Stepping Stone 7: Constructing Patterns
Learning Targets:
I can follow instructions to create a construction.
I can use precise mathematical language to describe a construction.
Standards Addressed:
G-CO.A.1: Know precise definitions of angle, circle, perpendicular line, parallel line, and line segment, based on the undefined notions of point, line, distance along a line, and distance around a circular arc.
G-CO.D.12: Make formal geometric constructions with a variety of tools and methods (compass and straightedge, string, reflective devices, paper folding, dynamic geometric software, etc.). Copying a segment; copying an angle; bisecting a segment; bisecting an angle; constructing perpendicular lines, including the perpendicular bisector of a line segment; and constructing a line parallel to a given line through a point not on the line.
G-CO.D.13: Construct an equilateral triangle, a square, and a regular hexagon inscribed in a circle.
Math Talk
How to Math Talk:
One problem is discussed at a time
Take a few minutes to think quietly alone-writing down any ideas you have
We will share out as a class our multiple strategies and ideas!
Start again with the next problem
Questions to Consider:
Who can restate this student's reasoning in a different way?”
“Did anyone have the same strategy but would explain it differently?”
“Did anyone solve the problem in a different way?”
“Does anyone want to add on to this student's strategy?”
“Do you agree or disagree? Why?”
Activity: Make Your Own
Each of these patterns starts from the construction of a regular hexagon, though you don’t have to limit yourselves to this kind of pattern. As long as you use straightedge and compass moves, and record your moves so that someone else can understand them, you can make any pattern you choose!
Some helpful tips:
Larger constructions are easier to accurately recreate.

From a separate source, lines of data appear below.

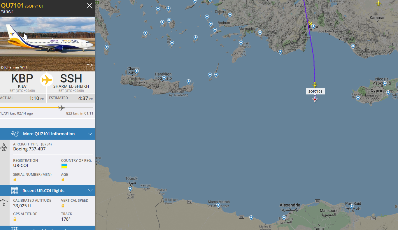This screenshot has width=398, height=230.
Task: Close the QU7101 flight details panel
Action: [x=90, y=6]
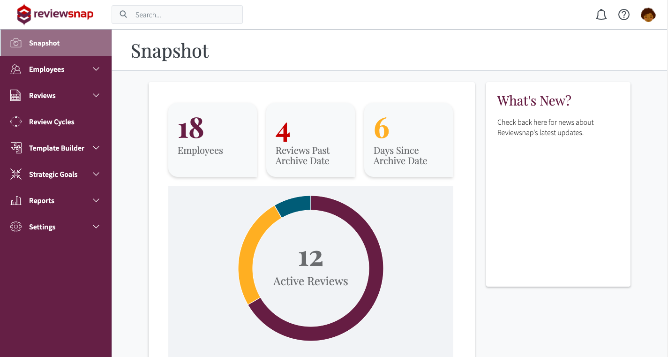
Task: Open the 18 Employees card
Action: pos(212,140)

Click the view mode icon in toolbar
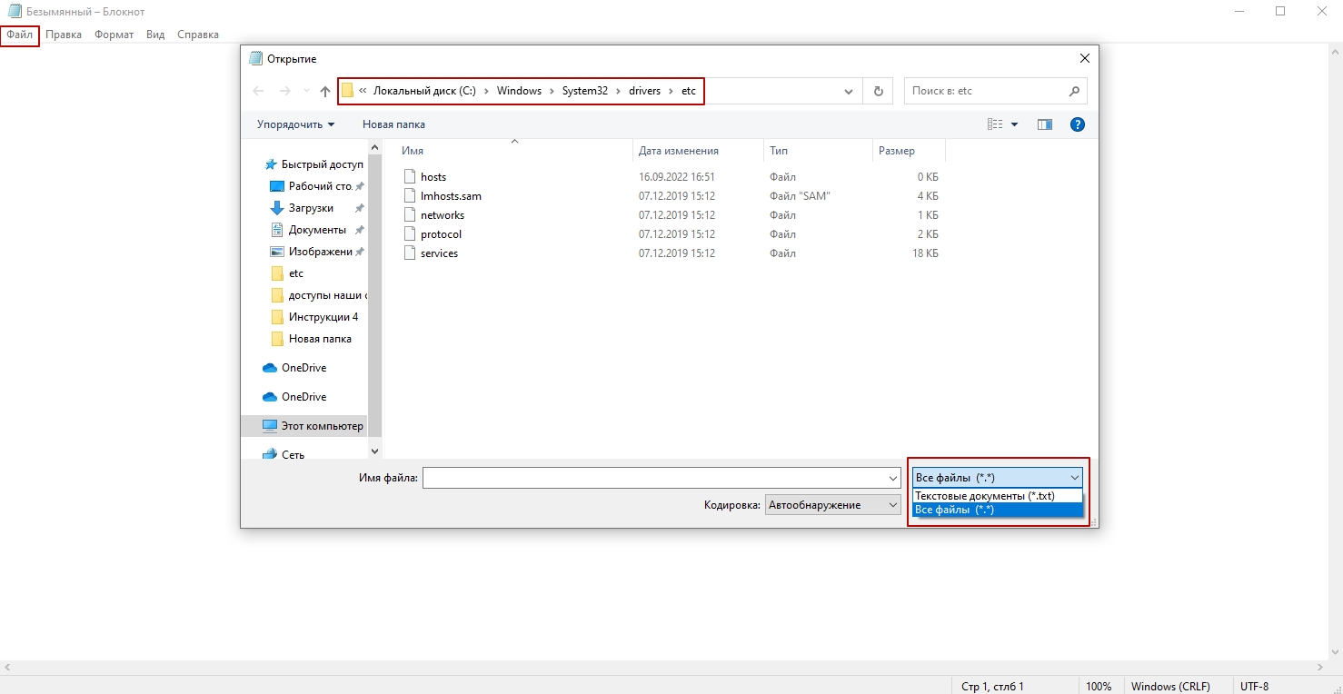[x=995, y=124]
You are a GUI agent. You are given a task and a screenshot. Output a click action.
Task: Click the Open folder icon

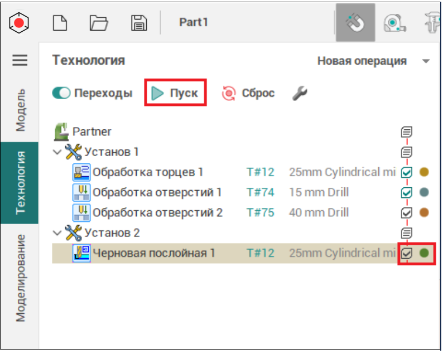click(x=99, y=23)
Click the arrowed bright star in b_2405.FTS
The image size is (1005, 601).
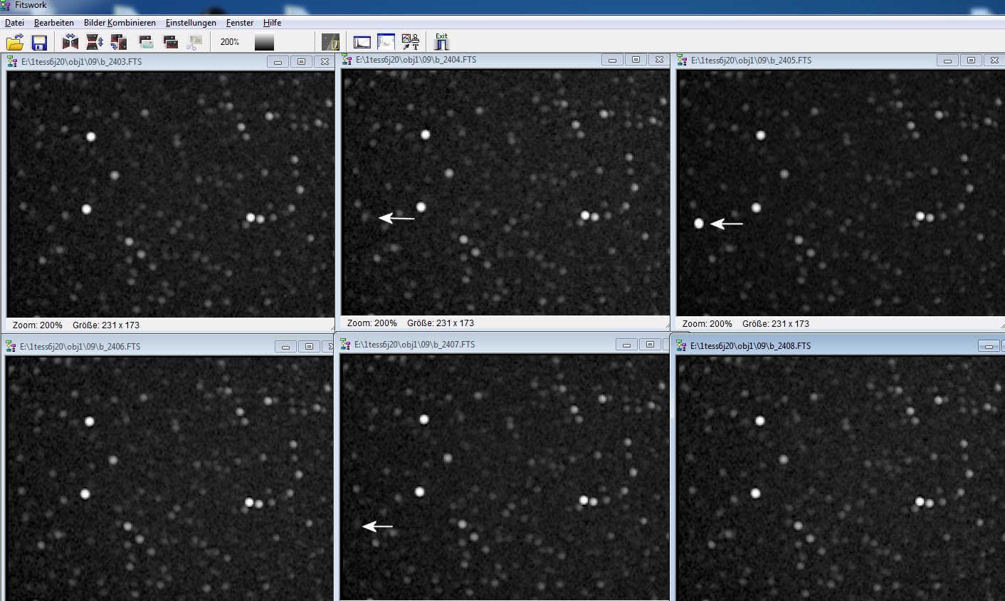pos(699,224)
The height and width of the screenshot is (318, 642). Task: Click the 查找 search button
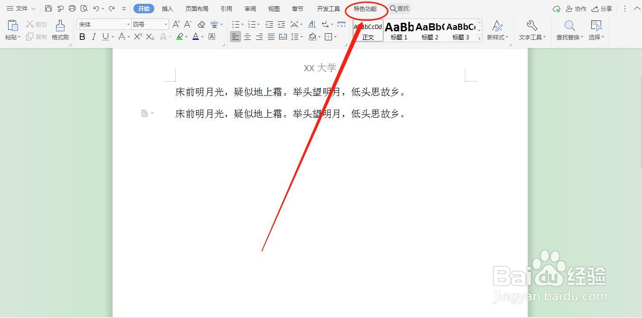399,8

If any part of the construction involves freehand drawing rather than straightedge and compass moves, it won’t be possible to recreate it precisely and is ILLEGAL.
Cool Down:
What was difficult about following someone’s instructions?
What changes would you make about the way you wrote your instructions to describe figures in geometry?
Were there any shapes or patterns that you were surprised could be made with straightedge and compass moves?